Montana senator Jon Tester says he will defeat the GOP's 'awful plan' for a national sales tax
- Republicans have proposed replacing the income tax with a national consumption tax.
- Their legislation would get rid of the income tax, estate tax, and payroll tax — and abolish the IRS.
One of the first bills floated by the new House GOP majority aims to get rid of the income tax and swap in a national consumption tax instead. It's a proposal that's attracted ridicule from President Joe Biden, and is highly unlikely to ever move forward.
Senator Jon Tester, a Democrat from Montana, particularly wants to make sure it never happens.
"Montana has no sales tax and we don't need the federal government imposing one on us," Tester wrote in a Thursday tweet. "House Republicans' plan to tack a 30% national sales tax on every good from gas to groceries would skyrocket costs for Montana's working families. I will defeat this awful plan."
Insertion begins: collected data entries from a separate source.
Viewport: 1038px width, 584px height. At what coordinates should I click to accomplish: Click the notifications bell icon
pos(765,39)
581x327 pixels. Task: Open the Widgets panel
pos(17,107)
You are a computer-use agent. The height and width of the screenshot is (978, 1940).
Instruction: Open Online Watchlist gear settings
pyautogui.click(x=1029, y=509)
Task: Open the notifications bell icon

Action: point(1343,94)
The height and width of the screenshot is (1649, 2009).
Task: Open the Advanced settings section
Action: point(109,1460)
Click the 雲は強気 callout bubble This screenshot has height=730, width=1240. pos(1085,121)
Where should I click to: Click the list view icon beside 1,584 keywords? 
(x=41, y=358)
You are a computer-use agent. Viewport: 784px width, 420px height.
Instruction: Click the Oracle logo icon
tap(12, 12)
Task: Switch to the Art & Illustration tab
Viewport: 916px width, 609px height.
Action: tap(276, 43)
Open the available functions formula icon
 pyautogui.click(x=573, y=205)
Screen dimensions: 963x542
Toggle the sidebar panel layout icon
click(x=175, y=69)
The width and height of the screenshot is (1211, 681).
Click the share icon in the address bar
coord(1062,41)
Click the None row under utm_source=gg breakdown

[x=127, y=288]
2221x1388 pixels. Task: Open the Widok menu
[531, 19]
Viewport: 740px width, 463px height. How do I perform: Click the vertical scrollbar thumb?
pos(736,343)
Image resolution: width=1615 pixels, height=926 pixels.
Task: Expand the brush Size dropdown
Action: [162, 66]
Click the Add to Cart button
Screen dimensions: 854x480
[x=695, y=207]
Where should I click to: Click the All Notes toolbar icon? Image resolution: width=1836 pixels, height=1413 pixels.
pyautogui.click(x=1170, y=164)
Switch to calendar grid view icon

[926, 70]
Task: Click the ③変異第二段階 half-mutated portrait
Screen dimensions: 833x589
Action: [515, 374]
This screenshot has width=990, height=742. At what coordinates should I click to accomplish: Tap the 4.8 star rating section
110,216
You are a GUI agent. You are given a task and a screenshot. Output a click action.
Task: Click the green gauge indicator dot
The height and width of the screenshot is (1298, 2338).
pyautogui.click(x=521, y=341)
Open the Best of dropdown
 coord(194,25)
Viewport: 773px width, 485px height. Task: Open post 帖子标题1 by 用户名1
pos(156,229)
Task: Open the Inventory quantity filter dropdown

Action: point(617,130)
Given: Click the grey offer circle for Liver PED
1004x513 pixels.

Under Georgia Rep. Buddy Carter's Fair Tax Act, the income tax, alongside the payroll tax and estate tax, would be replaced by a 23% consumption tax on gross payments — and the IRS would be abolished.
"Armed, unelected bureaucrats should not have more power over your paycheck than you do," Carter said in a release.
A national sales tax would likely be more regressive than the current income tax, hitting lower- and middle-income Americans harder. As the nonpartisan Tax Policy Center notes, lower-income households spend a larger share of that income than higher-income households, so they'd be disproportionately shouldering the burden of a level tax.
It would also fall harder on the shoulders of parents. As the Tax Policy Center notes, "at any given income level, families with children have higher consumption requirements than those without, so switching to a consumption tax would present an inherent disadvantage for families with kids."
The Biden administration has essentially laughed off the GOP proposals, with the president saying he'd veto any legislation like it. White House deputy press secretary Andrew Bates said that it would "shift the federal tax burden onto the American middle class and working people."
And Biden, when asked about the sales tax proposal, said: "Go home and tell your moms, they're going to be really excited about that."